REQUESTS ->
**1)** Copy out a section of the win-a-horse forum thread, starting with "What is a hackamore?" and going on through "questions :/ )", word for word.
**2)** Answer these from the win-a-horse forum thread:
(a) What value does PingPongPony give for the prize package?
(b) How many questionnaires must an entrant pass before the riding assessment?
(c) In the post that Jaycee quotes, up to what value can the winner choose a horse?
**3)** Carry on the win-a-horse forum thread from the point where it stops.

What are the questions?


----------



## OldNag (6 June 2014)

3Beasties said:



			It was always my dream to win a horse when I was a kid, never did happen though lol!

I don't read any mags any more but they did do a win a horse comp before and I seem to remember that they really made sure the person was in the right positions to own a horse, they also provided a 'package' of lessons and tack among other things. They then followed the horse and owner for a year.

What are the questions?
		
Click to expand...

That was Pony magazine wasn't it?  I remember being madly jealous of the winners.  I once won a runner up prize in the WHSmith Win a Pony and was soooo gutted that I hda come that close to getting a pony


----------



## PingPongPony (6 June 2014)

Yes they're offering a 16k package, you get a supply of dengie feeds, snowflake shavings, BE lessons, lesson with William Fox Pitt and a lesson with Zara Philips, the new EquiTreka trailer, new wintec saddle including fitting and adjustments, clothes for you from musto, full wardrobe for horse inc travelling kit from Horseware Ireland, and riding gear for you. They do seem to be very careful, and its a multiple stage process, you need to pass 3 questionnaires, then riding assessment, then stable management, and finally if you pass all that then they decide out of 3 people who wins. 
Questions and answers:

What is the average respiration rate in horses?
20-25 breaths per minute
15-20 breaths per minute
8-12 breaths per minute
30-35 breaths per minute

Which of these is a common winter condition?
Mud fever
Headshaking
Dehydration
Sunburn

What does WEC stand for?
Winter Equine care
Worm Egg Count
Wild Equine care
Worm Egg Control

What is 'bute' short for?
Phenylbutazone
Phenylbutanol
Phenylbutarol
Phenylbutavil

A horse's stomach is roughly the size of what?
A tennis ball
A ping pong ball
A rugby ball
A beach ball

In what area of the horse would you find the pedal bone?
The neck
The hock
The foot
The shoulder

What percentage of a horse's diet should be forage, if he's in light work?
30%
100%
80%
50%

What can you add to a horse's feed to replace salts and minerals lost through exercise?
Biotin
Oil
Molasses
Electrolytes

What is a hackamore?
A breastplate
A noseband
A protective boot
A long hack

How often should an adult horse in work have its teeth checked?
Once a year
Once every two years
Every six months
Once every three years

(i may just be being very dumb when answering these questions :/ )


----------



## abracadabra (6 June 2014)

Well those are easy enough aren't they, do they get harder in later stages? I suppose they must.

I always used to try to enter these win a horse comps, much jealousy following the winners through the year in their magazine articles.  I've pretty much come to the end of the road with horse owning though now, or else I'd be tempted to buy a mag and enter.


----------



## Jaycee (6 June 2014)

PingPongPony said:



			So Your Horse and Horse Deals are doing a Win a Horse competition. I'm not going to lie, and i have been trying to enter, but the 10 questions seem to be impossible to answer, what ever you put in is wrong plus some questions don't have the correct answer to them at all? 
Has anyone else entered or at least tried to?? 
What do we all think, is this a good or a bad thing that a national magazine are basically offering a horse for free (you get to chose one up to 5k in value)?
		
Click to expand...

Thought I'd have a try.......see what you mean about the questions! Very odd indeed


----------



## Bobbly (6 June 2014)

DATA EXTRACT ->
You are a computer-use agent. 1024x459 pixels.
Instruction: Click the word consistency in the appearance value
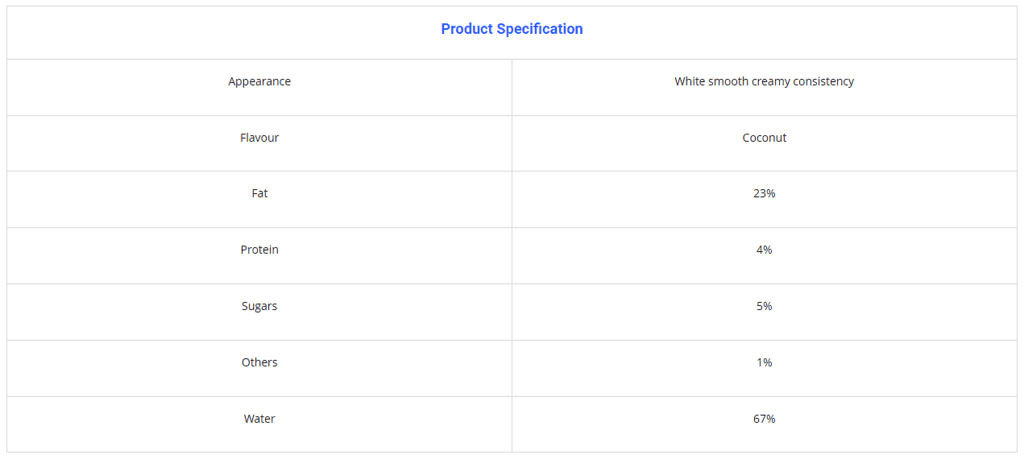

ANSWERS IN ORDER ->
**1)**
What is a hackamore?
A breastplate
A noseband
A protective boot
A long hack

How often should an adult horse in work have its teeth checked?
Once a year
Once every two years
Every six months
Once every three years

(i may just be being very dumb when answering these questions :/ )

**2)**
(a) 16k
(b) 3
(c) Up to 5k

**3)**
Many years ago The Sun newspaper used to run an annual 'win a pony' competition, Dad and I used to enter every year and managed to get just about everything right with lots of research. Every time I was gutted not to have won   Eventually my first pony came along, and cost him and my brother £60 along with two old saddles, a dodgy bridle and 20 bales of hay!


----------



## PingPongPony (6 June 2014)

abracadabra said:



			Well those are easy enough aren't they, do they get harder in later stages? I suppose they must.

I always used to try to enter these win a horse comps, much jealousy following the winners through the year in their magazine articles.  I've pretty much come to the end of the road with horse owning though now, or else I'd be tempted to buy a mag and enter.
		
Click to expand...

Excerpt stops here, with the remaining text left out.